Ce style a ses prérogatives particulières : grâce à lui, le poète peut traiter avec une grande hardiesse les questions les plus délicates ; il peut dire, en parlant de Dieu, et en s’adressant à la Vierge, dont il vante « l’adorable intégrité : »

Il entre dans tes flancs, il en sort sans brisure.
(IX, 46. Louanges, 715.)
et personne n’a le droit d’être choqué de ce langage, chaste comme la science, austère comme la foi.

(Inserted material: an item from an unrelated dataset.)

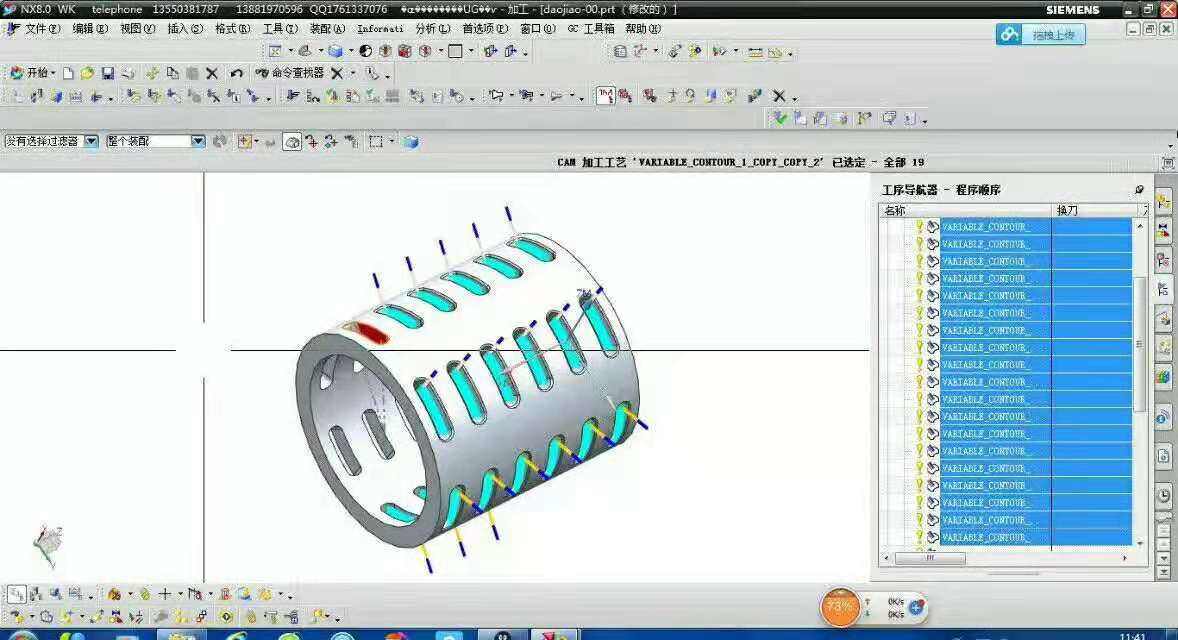
Task: Select first VARIABLE_CONTOUR operation in navigator
Action: click(x=985, y=227)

Notre poète transporte souvent ces mêmes expressions dans ses tragédies chrétiennes ; Théodore, par exemple, n’hésite pas à dire :

Je saurai conserver, d’une âme résolue,
À l’époux sans macule une épouse impolluë.

(V, 51. Théod., 780.)
et ces mots ont paru étranges au théâtre, non pas seulement pour leur forme archaïque et passée d’usage, mais sans doute aussi parce que les critiques n’ont pas voulu comprendre l’intention du poète et la naïve bonne foi avec laquelle il réglait son style sur son sujet.

Ce goût de Corneille pour le langage particulier de chaque science, devait le conduire à employer très souvent dans un sens figuré les termes qu’elles fournissent.

La vénerie, dont notre poète connaissait aussi fort bien le vocabulaire, comme il l’a prouvé en plus d’un endroit de Clitandre, a donné à notre langue, suivant les

  1. Voyez le Lexique, à ces divers mots.